Return exactly, and only, the lines from the line containing "Click the collapse sidebar chevron button" through the final line of the records below, both included.

□ □ □ □ □ □ □

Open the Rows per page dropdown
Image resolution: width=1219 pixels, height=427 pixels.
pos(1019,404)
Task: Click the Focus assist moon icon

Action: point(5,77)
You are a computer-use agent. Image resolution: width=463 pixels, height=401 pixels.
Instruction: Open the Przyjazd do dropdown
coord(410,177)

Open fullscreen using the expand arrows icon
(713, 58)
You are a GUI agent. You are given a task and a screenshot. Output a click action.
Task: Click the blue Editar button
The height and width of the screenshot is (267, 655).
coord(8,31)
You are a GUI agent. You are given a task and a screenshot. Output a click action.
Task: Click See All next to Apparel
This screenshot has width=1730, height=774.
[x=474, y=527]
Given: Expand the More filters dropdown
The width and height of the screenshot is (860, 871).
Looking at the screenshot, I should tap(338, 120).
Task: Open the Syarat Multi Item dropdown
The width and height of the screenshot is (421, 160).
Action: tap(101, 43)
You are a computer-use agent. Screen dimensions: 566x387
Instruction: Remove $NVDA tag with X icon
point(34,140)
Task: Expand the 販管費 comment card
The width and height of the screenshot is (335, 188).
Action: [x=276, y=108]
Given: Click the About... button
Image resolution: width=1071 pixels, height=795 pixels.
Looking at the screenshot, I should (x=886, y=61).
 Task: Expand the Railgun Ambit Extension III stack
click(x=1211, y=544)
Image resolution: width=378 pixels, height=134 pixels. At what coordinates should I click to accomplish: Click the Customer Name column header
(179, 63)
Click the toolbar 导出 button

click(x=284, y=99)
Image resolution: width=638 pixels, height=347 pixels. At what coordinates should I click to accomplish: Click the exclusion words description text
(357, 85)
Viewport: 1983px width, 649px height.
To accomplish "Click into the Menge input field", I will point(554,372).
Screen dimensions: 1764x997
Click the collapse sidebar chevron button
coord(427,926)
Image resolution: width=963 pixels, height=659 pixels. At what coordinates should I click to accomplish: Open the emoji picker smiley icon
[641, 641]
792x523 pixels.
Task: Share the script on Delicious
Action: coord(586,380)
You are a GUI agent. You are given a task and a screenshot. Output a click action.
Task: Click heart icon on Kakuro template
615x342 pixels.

□ □ □ □ □ □ □

• **SOLUTION**
Click the collapse sidebar chevron button
coord(427,926)
Image resolution: width=963 pixels, height=659 pixels. At what coordinates should I click to accomplish: Open the emoji picker smiley icon
[641, 641]
792x523 pixels.
Task: Share the script on Delicious
Action: coord(586,380)
You are a GUI agent. You are given a task and a screenshot. Output a click action.
Task: Click heart icon on Kakuro template
615x342 pixels.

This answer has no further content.